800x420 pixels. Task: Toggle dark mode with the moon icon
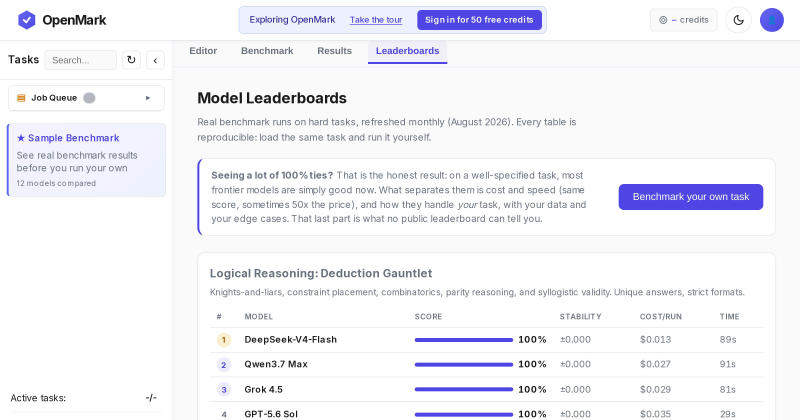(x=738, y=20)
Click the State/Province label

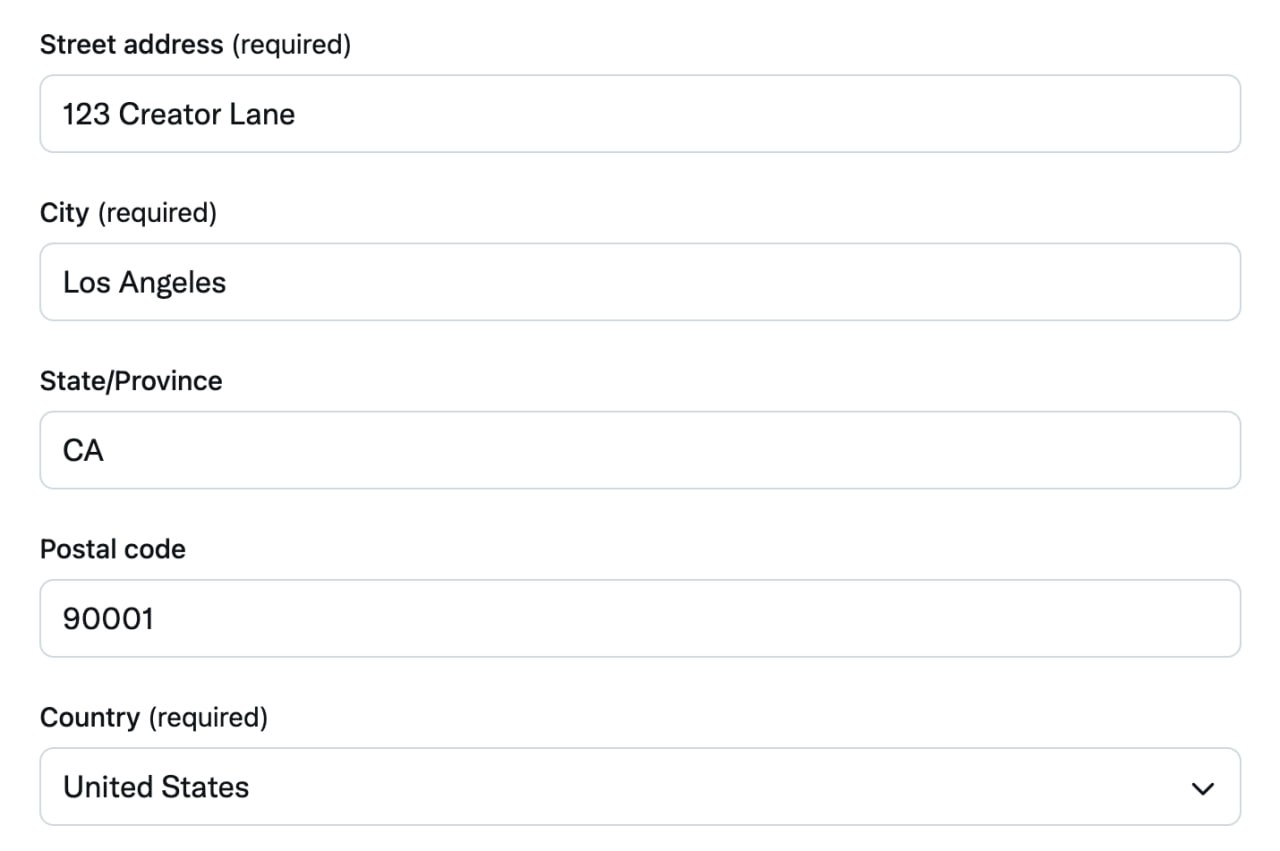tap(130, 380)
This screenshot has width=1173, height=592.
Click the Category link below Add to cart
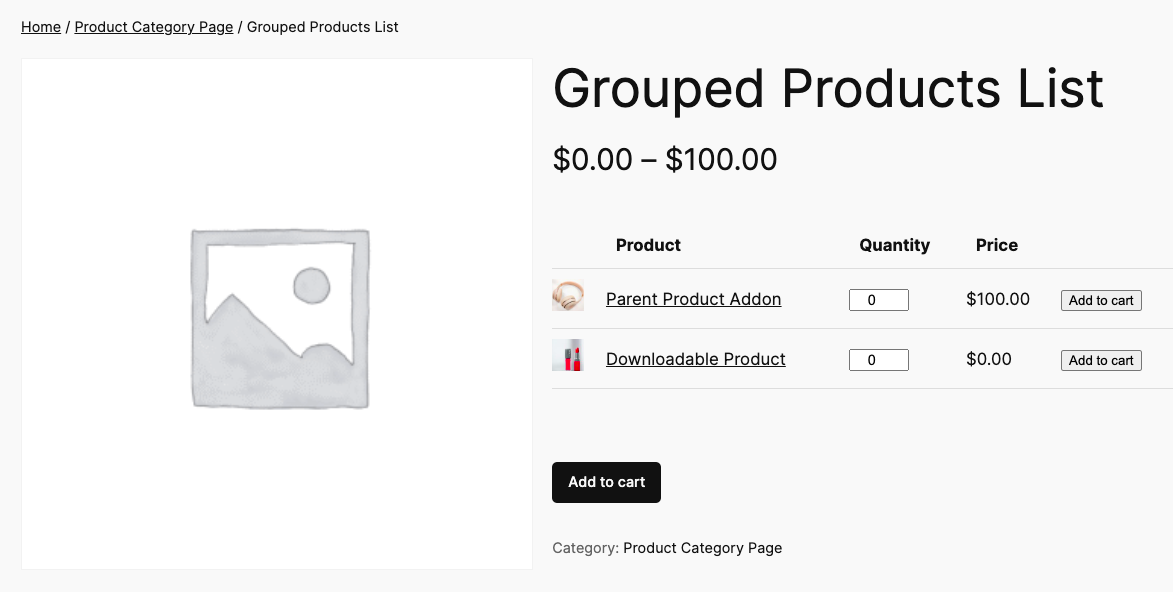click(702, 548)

TASK TO COMPLETE: Could you output every entry exactly as written, skipping the pictures?

EXPECTED ANSWER:
800x420 pixels. Task: Toggle dark mode with the moon icon
(x=738, y=20)
Click the State/Province label

tap(130, 380)
This screenshot has width=1173, height=592.
Click the Category link below Add to cart
click(702, 548)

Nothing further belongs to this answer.